Although the majority believed that the ETS would be a significant increase in OSHA’s regulatory authority absent clear authorization from Congress, it did indicate that “Where the virus poses a special danger because of the particular features of an employee’s job or workplace, targeted regulations are plainly permissible.” The majority cited the following two examples where OSHA could issue regulations due to the occupation-specific risks related to COVID-19 – researchers who work with the COVID-10 virus and those who work in “particularly crowded or cramped environments.” The majority distinguished those workplaces from the “everyday risk of contracting COVID-19 that all face.” The majority believed that the action by OSHA was unprecedented, and it had never “adopted a broad public health regulation of this kind – addressing a threat that is untethered, in any causal sense, from the workplace.”
In a dissenting opinion, Justices Breyer, Kagan, and Sotomayor stated that OSHA’s primary mission is to protect employees from grave danger.
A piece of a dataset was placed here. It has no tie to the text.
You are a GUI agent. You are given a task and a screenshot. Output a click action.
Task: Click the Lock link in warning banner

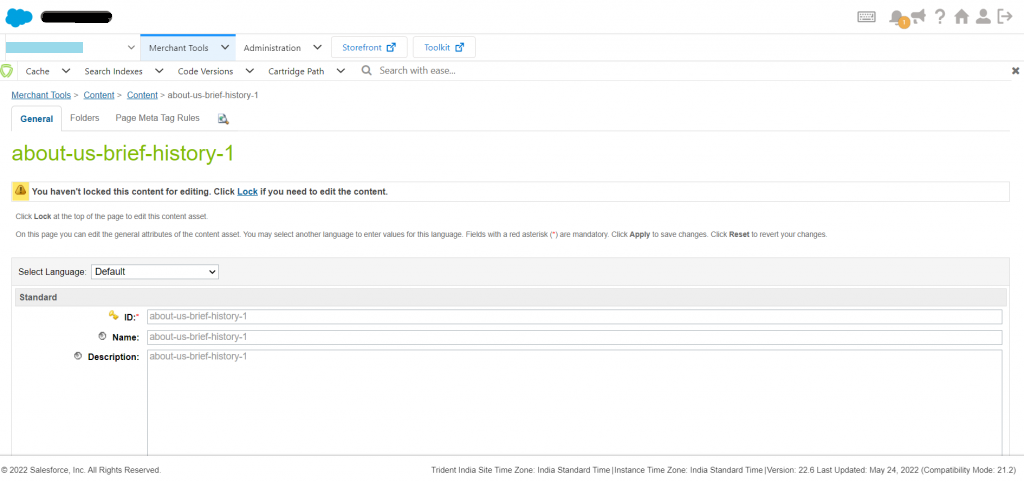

They concluded “In our view, the Court’s order seriously misapplies the applicable legal standards. And in so doing, it stymies the Federal Government’s ability to counter the unparalleled threat that COVID–19 poses to our Nation’s workers. Acting outside of its competence and without legal basis, the Court displaces the judgments of the Government officials given the responsibility to respond to workplace health emergencies.” The dissent noted that OSHA estimates over six months, the ETS would save over 6,500 lives and prevent over 250,000 hospitalizations. The dissent found that the majority “undercuts the capacity of the responsible federal officials, acting well within the scope of their authority, to protect American workers from grave danger.”
Supreme Court Allows the Federal Government to Require Healthcare Worker Vaccine Requirement – In a 5 – 4 decision, the United States Supreme Court in the case of Joseph R. Biden, President of the United States, et. al. v. Missouri, et. al. lifted injunctions preventing the implementation of an interim rule of the Department of Health and Human Services (HHS) requiring that facilities receiving Medicare and Medicaid funding must ensure that their staff are vaccinated against COVID-19 unless they are exempt for medical or religious reasons.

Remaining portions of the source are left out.